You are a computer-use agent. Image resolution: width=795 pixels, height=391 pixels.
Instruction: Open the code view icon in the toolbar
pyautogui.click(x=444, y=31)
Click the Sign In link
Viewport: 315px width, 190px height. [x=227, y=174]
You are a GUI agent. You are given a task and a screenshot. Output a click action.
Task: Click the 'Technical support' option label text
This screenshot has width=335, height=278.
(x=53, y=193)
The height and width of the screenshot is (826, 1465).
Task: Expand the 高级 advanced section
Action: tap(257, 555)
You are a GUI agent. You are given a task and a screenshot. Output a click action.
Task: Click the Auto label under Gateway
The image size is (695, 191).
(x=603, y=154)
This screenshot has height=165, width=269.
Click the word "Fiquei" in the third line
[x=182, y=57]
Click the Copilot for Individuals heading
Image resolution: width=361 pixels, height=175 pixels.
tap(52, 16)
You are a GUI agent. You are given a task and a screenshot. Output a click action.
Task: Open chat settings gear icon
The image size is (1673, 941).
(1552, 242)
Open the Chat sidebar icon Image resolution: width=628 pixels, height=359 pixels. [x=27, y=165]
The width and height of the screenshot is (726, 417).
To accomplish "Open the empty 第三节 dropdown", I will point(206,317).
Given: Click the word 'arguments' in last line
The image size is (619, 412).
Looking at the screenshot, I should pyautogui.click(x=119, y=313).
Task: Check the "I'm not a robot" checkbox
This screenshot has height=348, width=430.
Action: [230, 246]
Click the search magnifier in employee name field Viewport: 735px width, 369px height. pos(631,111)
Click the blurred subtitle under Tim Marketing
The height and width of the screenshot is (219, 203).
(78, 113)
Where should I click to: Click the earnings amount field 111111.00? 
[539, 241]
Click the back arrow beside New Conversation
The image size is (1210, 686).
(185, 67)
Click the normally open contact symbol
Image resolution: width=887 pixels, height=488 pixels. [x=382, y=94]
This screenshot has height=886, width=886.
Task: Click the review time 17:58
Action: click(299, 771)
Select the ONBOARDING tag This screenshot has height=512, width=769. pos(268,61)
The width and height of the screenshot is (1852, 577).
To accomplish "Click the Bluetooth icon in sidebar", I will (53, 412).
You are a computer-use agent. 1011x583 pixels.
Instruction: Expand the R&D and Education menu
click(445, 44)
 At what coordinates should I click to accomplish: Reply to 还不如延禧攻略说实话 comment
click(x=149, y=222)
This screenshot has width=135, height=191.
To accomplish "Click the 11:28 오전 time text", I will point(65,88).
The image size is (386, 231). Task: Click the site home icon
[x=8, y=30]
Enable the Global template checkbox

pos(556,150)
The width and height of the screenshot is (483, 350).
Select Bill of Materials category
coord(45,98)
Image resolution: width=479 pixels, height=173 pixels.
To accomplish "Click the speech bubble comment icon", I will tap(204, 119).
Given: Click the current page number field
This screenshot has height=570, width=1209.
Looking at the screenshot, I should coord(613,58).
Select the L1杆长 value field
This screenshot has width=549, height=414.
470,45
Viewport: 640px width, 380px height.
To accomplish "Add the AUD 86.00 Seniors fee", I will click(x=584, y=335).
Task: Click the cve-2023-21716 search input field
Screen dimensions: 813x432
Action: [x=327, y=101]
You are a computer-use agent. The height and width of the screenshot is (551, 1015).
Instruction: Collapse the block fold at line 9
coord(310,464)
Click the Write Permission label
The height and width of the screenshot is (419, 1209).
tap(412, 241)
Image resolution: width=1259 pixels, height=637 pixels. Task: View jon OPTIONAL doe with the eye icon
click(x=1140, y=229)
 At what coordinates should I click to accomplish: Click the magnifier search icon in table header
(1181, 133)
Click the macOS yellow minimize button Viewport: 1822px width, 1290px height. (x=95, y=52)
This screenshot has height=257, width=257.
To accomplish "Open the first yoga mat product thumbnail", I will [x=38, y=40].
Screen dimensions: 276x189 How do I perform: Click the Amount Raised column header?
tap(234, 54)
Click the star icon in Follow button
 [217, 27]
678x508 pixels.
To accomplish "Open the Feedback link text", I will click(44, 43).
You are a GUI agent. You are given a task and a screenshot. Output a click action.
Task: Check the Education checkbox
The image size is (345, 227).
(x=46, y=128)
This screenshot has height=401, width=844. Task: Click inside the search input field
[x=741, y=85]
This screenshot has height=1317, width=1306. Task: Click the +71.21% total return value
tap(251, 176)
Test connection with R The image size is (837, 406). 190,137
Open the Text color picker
=======
Update all of the entries above by changing "GUI agent" to "screen agent" wherever it occurs. Reproduce every line in full, with nothing else altered.

■ **Solution to the problem**
You are a computer-use agent. Image resolution: width=795 pixels, height=391 pixels.
Instruction: Open the code view icon in the toolbar
pyautogui.click(x=444, y=31)
Click the Sign In link
Viewport: 315px width, 190px height. [x=227, y=174]
You are a screen agent. You are given a task and a screenshot. Output a click action.
Task: Click the 'Technical support' option label text
This screenshot has width=335, height=278.
(x=53, y=193)
The height and width of the screenshot is (826, 1465).
Task: Expand the 高级 advanced section
Action: tap(257, 555)
You are a screen agent. You are given a task and a screenshot. Output a click action.
Task: Click the Auto label under Gateway
The image size is (695, 191).
(x=603, y=154)
This screenshot has height=165, width=269.
Click the word "Fiquei" in the third line
[x=182, y=57]
Click the Copilot for Individuals heading
Image resolution: width=361 pixels, height=175 pixels.
tap(52, 16)
You are a screen agent. You are given a task and a screenshot. Output a click action.
Task: Open chat settings gear icon
The image size is (1673, 941).
(1552, 242)
Open the Chat sidebar icon Image resolution: width=628 pixels, height=359 pixels. [x=27, y=165]
The width and height of the screenshot is (726, 417).
To accomplish "Open the empty 第三节 dropdown", I will point(206,317).
Given: Click the word 'arguments' in last line
The image size is (619, 412).
Looking at the screenshot, I should pyautogui.click(x=119, y=313).
Task: Check the "I'm not a robot" checkbox
This screenshot has height=348, width=430.
Action: [230, 246]
Click the search magnifier in employee name field Viewport: 735px width, 369px height. pos(631,111)
Click the blurred subtitle under Tim Marketing
The height and width of the screenshot is (219, 203).
(78, 113)
Where should I click to: Click the earnings amount field 111111.00? 
[539, 241]
Click the back arrow beside New Conversation
The image size is (1210, 686).
(185, 67)
Click the normally open contact symbol
Image resolution: width=887 pixels, height=488 pixels. [x=382, y=94]
This screenshot has height=886, width=886.
Task: Click the review time 17:58
Action: click(299, 771)
Select the ONBOARDING tag This screenshot has height=512, width=769. pos(268,61)
The width and height of the screenshot is (1852, 577).
To accomplish "Click the Bluetooth icon in sidebar", I will (53, 412).
You are a computer-use agent. 1011x583 pixels.
Instruction: Expand the R&D and Education menu
click(445, 44)
 At what coordinates should I click to accomplish: Reply to 还不如延禧攻略说实话 comment
click(x=149, y=222)
This screenshot has width=135, height=191.
To accomplish "Click the 11:28 오전 time text", I will point(65,88).
The image size is (386, 231). Task: Click the site home icon
[x=8, y=30]
Enable the Global template checkbox

pos(556,150)
The width and height of the screenshot is (483, 350).
Select Bill of Materials category
coord(45,98)
Image resolution: width=479 pixels, height=173 pixels.
To accomplish "Click the speech bubble comment icon", I will tap(204, 119).
Given: Click the current page number field
This screenshot has height=570, width=1209.
Looking at the screenshot, I should coord(613,58).
Select the L1杆长 value field
This screenshot has width=549, height=414.
470,45
Viewport: 640px width, 380px height.
To accomplish "Add the AUD 86.00 Seniors fee", I will click(x=584, y=335).
Task: Click the cve-2023-21716 search input field
Screen dimensions: 813x432
Action: [x=327, y=101]
You are a computer-use agent. The height and width of the screenshot is (551, 1015).
Instruction: Collapse the block fold at line 9
coord(310,464)
Click the Write Permission label
The height and width of the screenshot is (419, 1209).
tap(412, 241)
Image resolution: width=1259 pixels, height=637 pixels. Task: View jon OPTIONAL doe with the eye icon
click(x=1140, y=229)
 At what coordinates should I click to accomplish: Click the magnifier search icon in table header
(1181, 133)
Click the macOS yellow minimize button Viewport: 1822px width, 1290px height. (x=95, y=52)
This screenshot has height=257, width=257.
To accomplish "Open the first yoga mat product thumbnail", I will [x=38, y=40].
Screen dimensions: 276x189 How do I perform: Click the Amount Raised column header?
tap(234, 54)
Click the star icon in Follow button
 [217, 27]
678x508 pixels.
To accomplish "Open the Feedback link text", I will click(44, 43).
You are a screen agent. You are given a task and a screenshot. Output a click action.
Task: Check the Education checkbox
The image size is (345, 227).
(x=46, y=128)
This screenshot has height=401, width=844. Task: Click inside the search input field
[x=741, y=85]
This screenshot has height=1317, width=1306. Task: Click the +71.21% total return value
tap(251, 176)
Test connection with R The image size is (837, 406). 190,137
Open the Text color picker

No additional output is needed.